La Gazette

des Comores

Télécommunication Pourquoi l’Etat engage la société Asteria ?

Télécommunication  Pourquoi l’Etat engage la société Asteria ? © : HZK-LGDC

La question mérite bien d’être posée mais la vérité est loin de sortir de son trou. L’institution du système de contrôle et de sécurité, Gateway, ne fait pas l’unanimité car, d’une part la Banque Mondiale, qui déconseille au gouvernement comorien de le mettre en marche en se basant sur les expériences effectuées, dénonce des « passerelles ne fonctionnant jamais bien », d’autres accusent la société Zeus d’être derrière ce projet à travers la société Asteria. Des pros Gateway, eux, nient toute appartenance du prestataire à la société Zeus et accusent ceux qui montent au créneau de vouloir couvrir leurs magouilles effectuées à travers l’opérateur historique des Comores.
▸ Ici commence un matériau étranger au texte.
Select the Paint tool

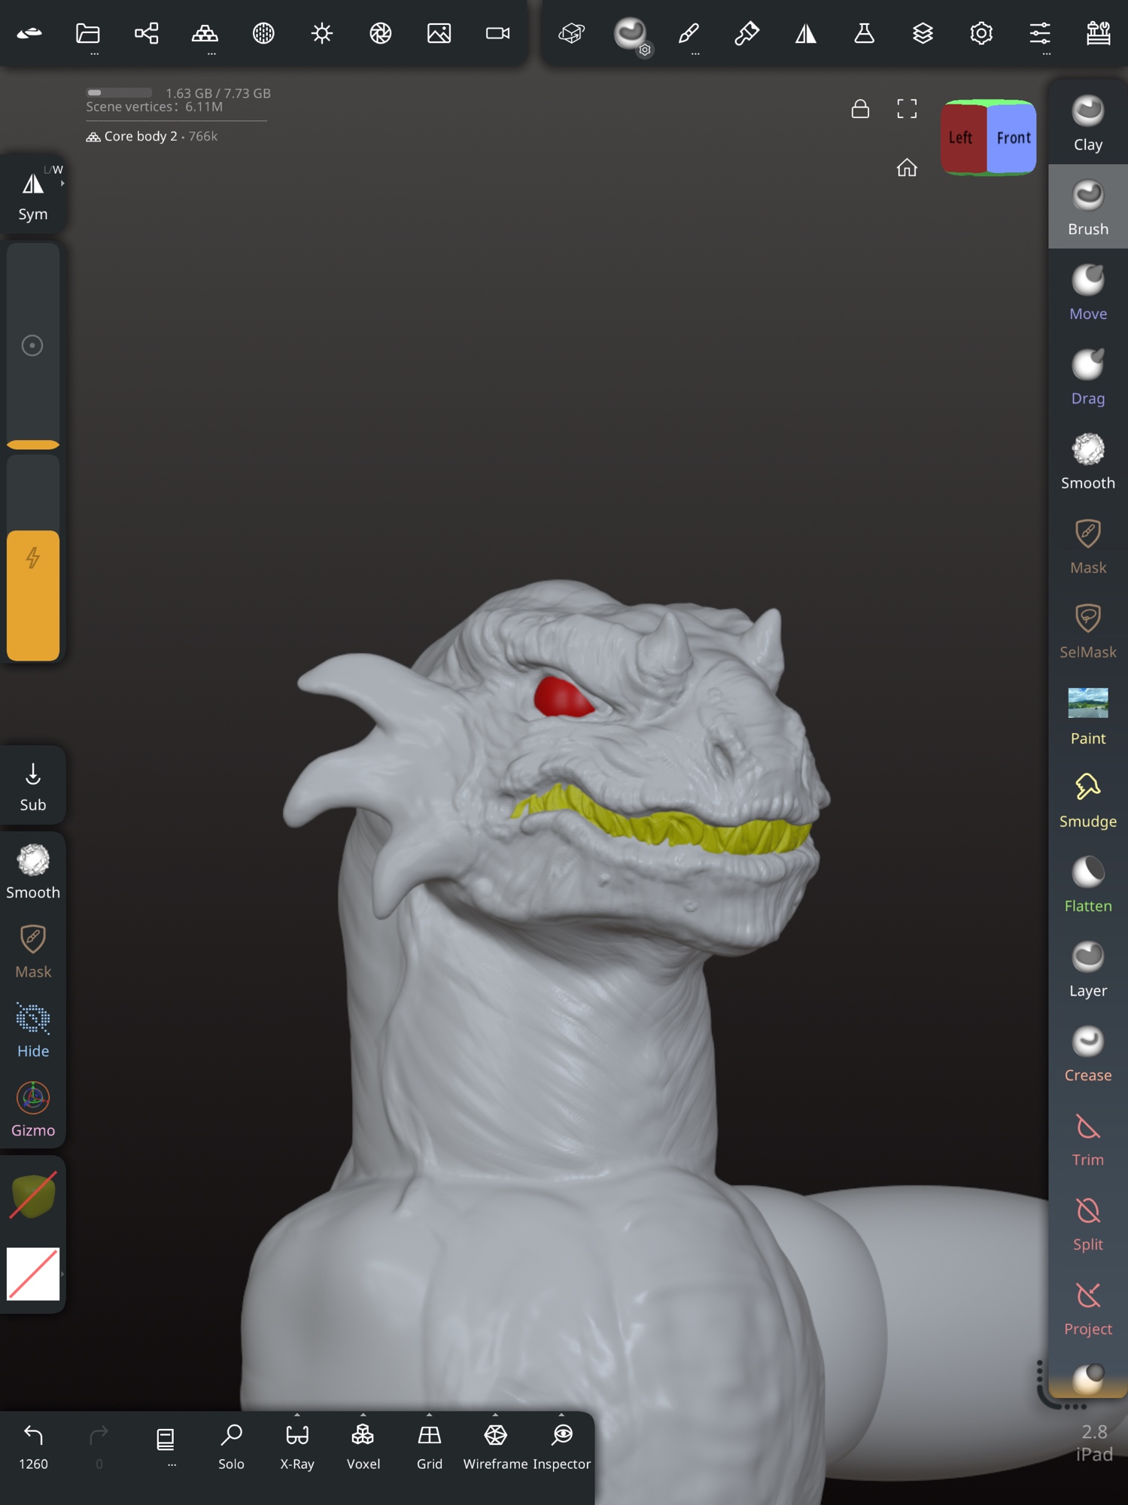click(1087, 716)
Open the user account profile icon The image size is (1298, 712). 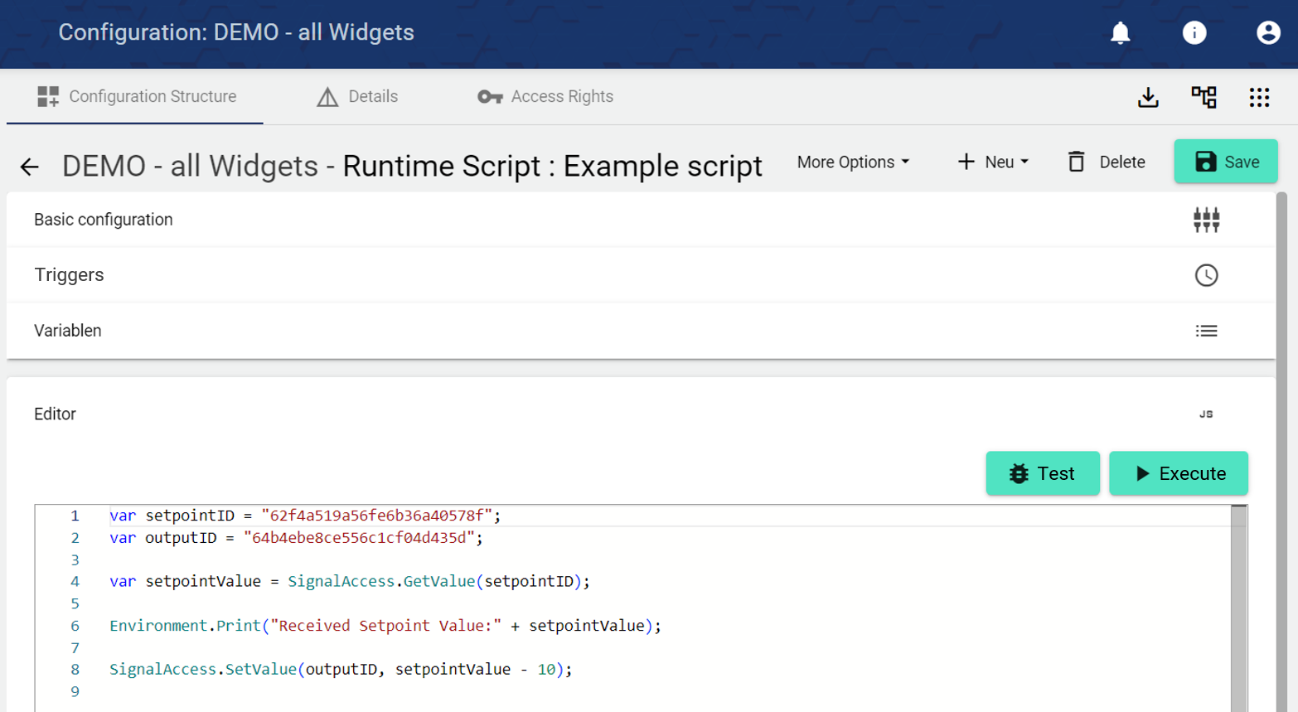click(1267, 32)
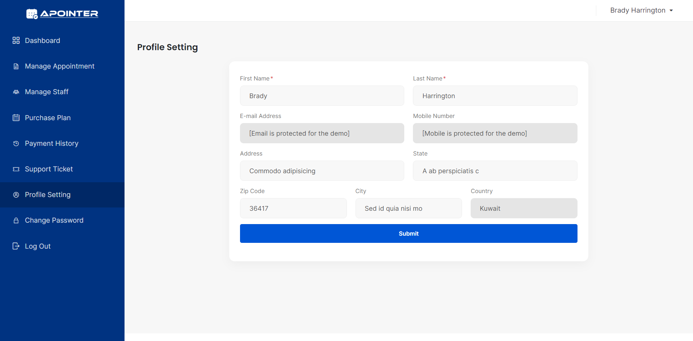The image size is (693, 341).
Task: Click the Brady Harrington account name
Action: 638,10
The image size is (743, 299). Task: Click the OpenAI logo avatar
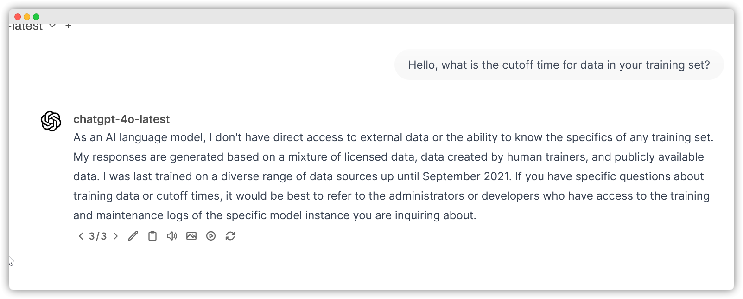pos(51,121)
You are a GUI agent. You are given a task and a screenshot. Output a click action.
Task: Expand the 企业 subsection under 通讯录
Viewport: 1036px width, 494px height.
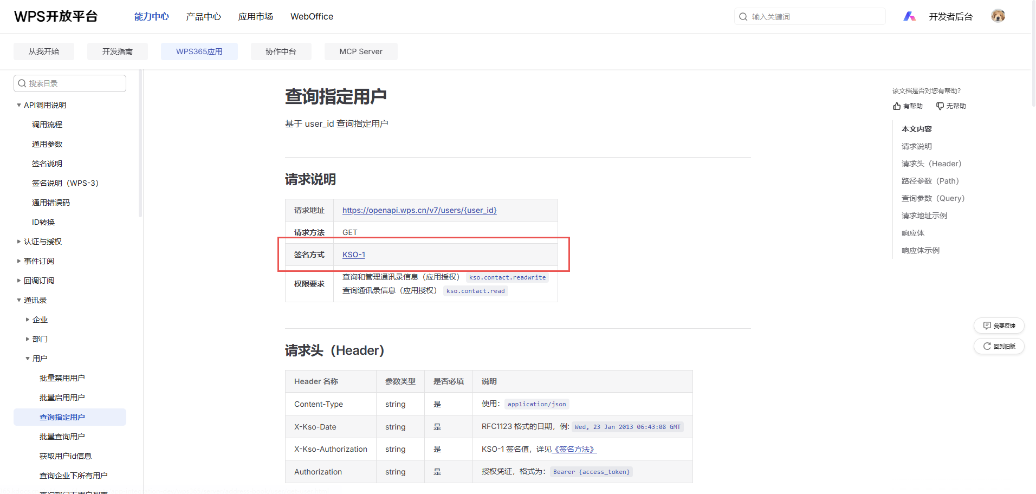28,320
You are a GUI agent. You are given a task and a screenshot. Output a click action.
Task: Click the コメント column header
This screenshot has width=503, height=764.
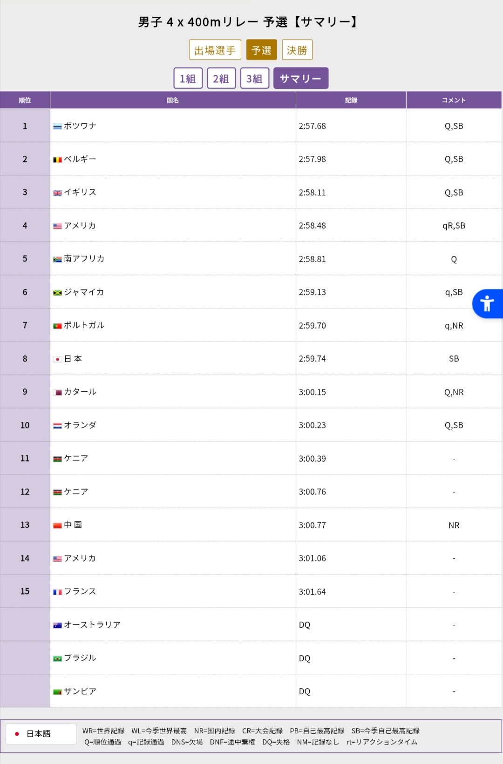coord(454,100)
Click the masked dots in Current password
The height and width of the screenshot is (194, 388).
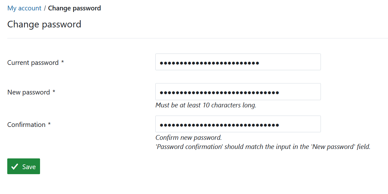(x=209, y=63)
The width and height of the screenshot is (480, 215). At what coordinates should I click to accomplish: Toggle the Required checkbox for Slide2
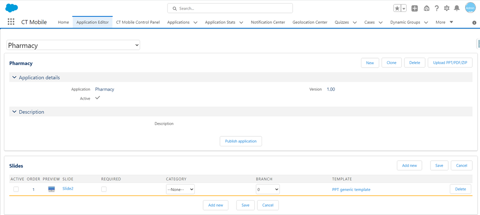[104, 189]
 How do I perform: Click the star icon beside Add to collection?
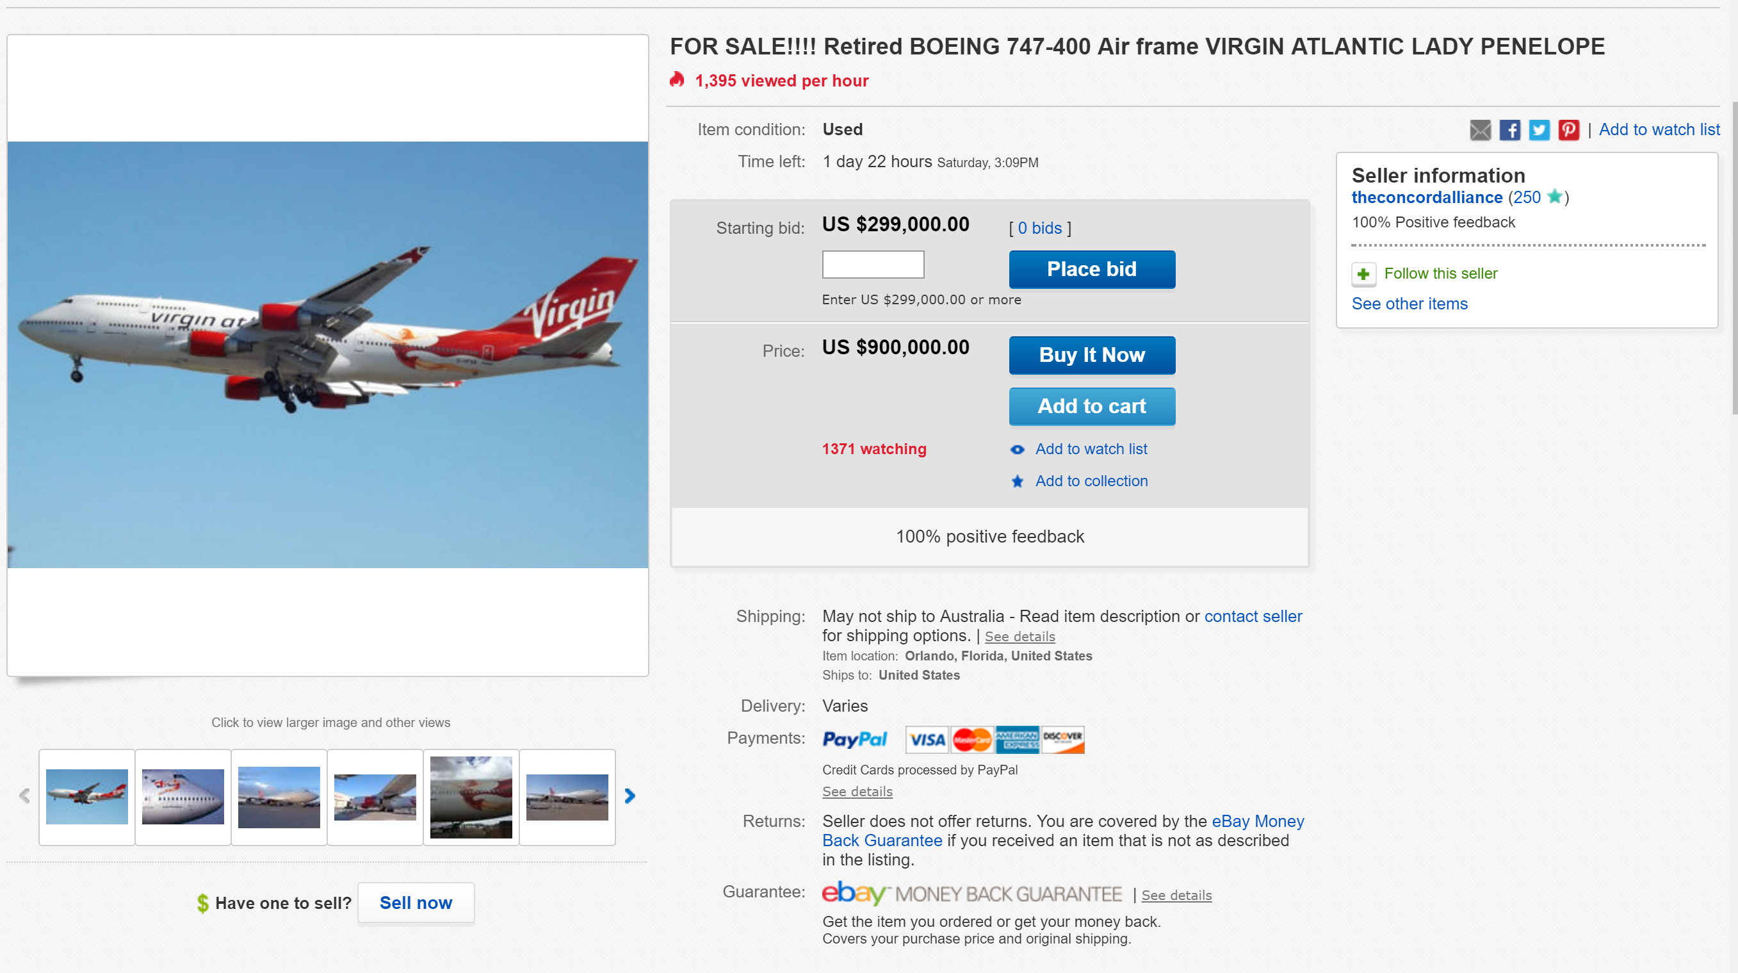point(1017,481)
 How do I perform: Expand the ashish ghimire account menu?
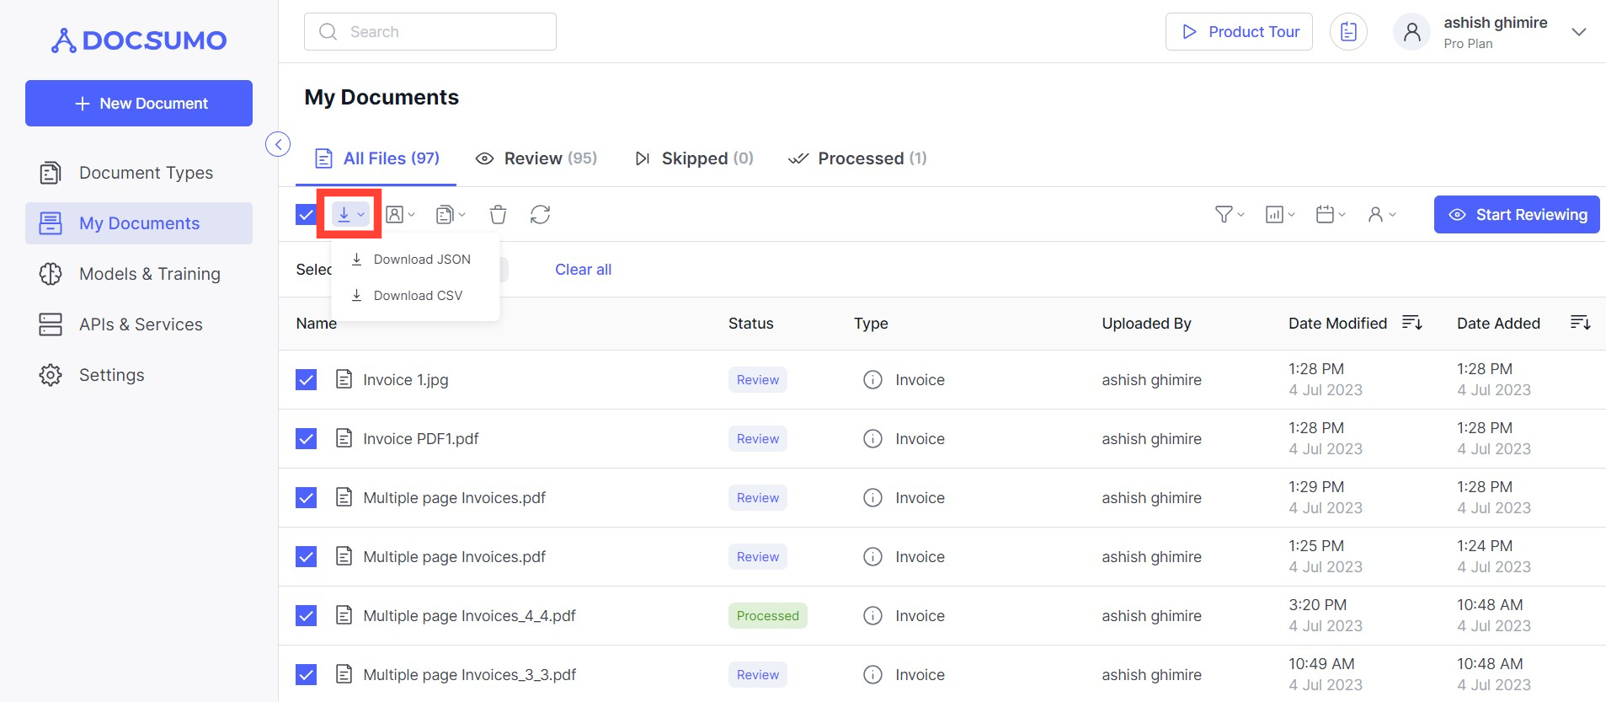click(x=1578, y=32)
La société Asteria Parteners Sarl est nommée prestataire de service pour le compte de l’Etat comorien et assure la gestion de la passerelle unique suivant les termes de sa convention avec l’Etat de l’Union des Comores comme stipulé en l’article 2 de l’arrêté N°21-002/MPTENI fixant l’exploitation de la Plate-forme Internationale en Union des Comores dans le cadre du dossier d’institution d’un système de contrôle et de taxation des communications téléphoniques et des données internationales entrant en Union des Comores. Un choix dénoncé par des acteurs des TICs. Selon de nombreux observateurs, le prestataire ne serait pas crédible. Une source proche du dossier, nous affirme que « même la Banque Mondiale serait contre ce système et qu’une mission va arriver pour déconseiller au gouvernement d’aller vers cette passerelle. Une séance d’apprentissage avec le gouvernement a été proposée ». « La Banque Mondiale précise à travers leur expérience que cela a un impact négatif sur le développement du secteur. Les passerelles ne fonctionnent jamais bien », nous confie notre source.

Derrière ce projet selon nos informateurs, il y aurait un groupe de personnes qui n’affichent que la seule vocation de « s’enrichir ». « Certes le marché est dégradé depuis 2016 sur la marque comorienne mais avec ce système admettre que Asteria aura 60% et l’Etat 40% est inadmissible. C’est une perte totale pour l’Etat », nous confie-t-on.

Selon le site luxembourgeois OpenGazettes, révélé par le canard de l’Etat, Alwatwan, derrière la société Asteria se cache la société Zeus Telecom laquelle a eu des déboires judiciaires avec Comores Telecom et condamnée à payer des sommes colossales à l’opérateur historique des Comores. Zeus ne serait pas bonne élève dans l’Afrique de l’Est notamment au Burundi ou encore au Ghana selon les révélations du premier journal des Comores.

Les autorités d’une part laisse entendre, par la voix du directeur général de l’Autorité nationale de la régulation des TIC (ANRTIC), que « Zeus n’est pas Asteria ». Dans le camp des pros Gateway, une autre source soutient les dires de Said Mouinou Ahamada. Ce dernier affirme que « les deux société n’ont rien en commun » malgré ce que révèle OpenGazettes. Ce pro Gateway accuse des gens de vouloir « couvrir leurs arrières car se faisant des millions d’argent à travers Comores Telecom ».

Loin de pouvoir démêler le vrai du faux dans ce dossier, nous nous demandons juste quel sort sera réservé au consommateur comorien, si le contrat est mis en exécution. Les acteurs engagés dans le secteur rappellent que « au lieu d’aller traiter avec une société étrangère pour ce qui est des donnés de télécommunications, l’Etat aurait pu faire confiance à des comoriens capables de faire le boulot sans faire appel à une société qui n’est pas crédible », en termes de souveraineté nationale et préservation de la vie privée.